- [Data supplied]:
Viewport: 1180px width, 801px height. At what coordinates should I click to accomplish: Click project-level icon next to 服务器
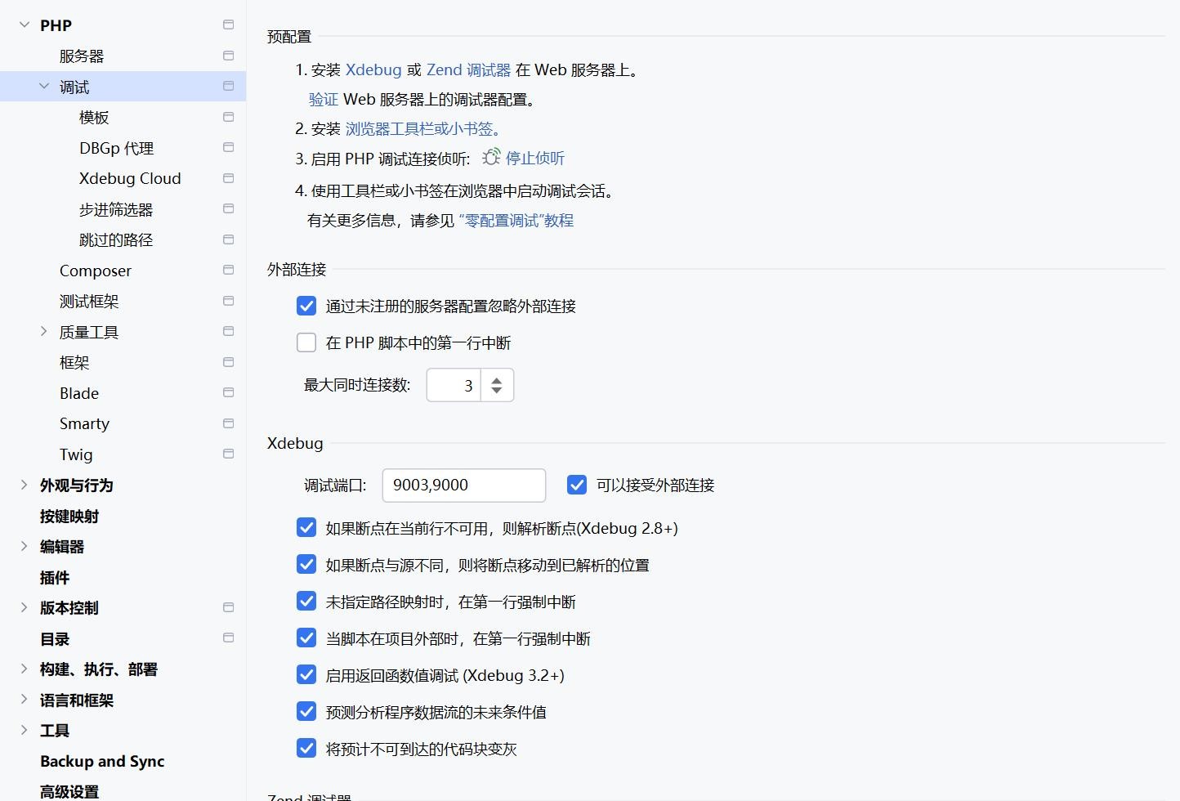(229, 56)
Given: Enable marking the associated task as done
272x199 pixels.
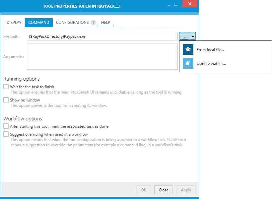Looking at the screenshot, I should (x=6, y=126).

- [Task to complete]:
Copy out the stretch from the line containing "Given: Enable marking" through the end of the items word for word, leaving the pictures out.

- [Result of the task]:
Given: Enable marking the associated task as done
272x199 pixels.
Looking at the screenshot, I should (x=6, y=126).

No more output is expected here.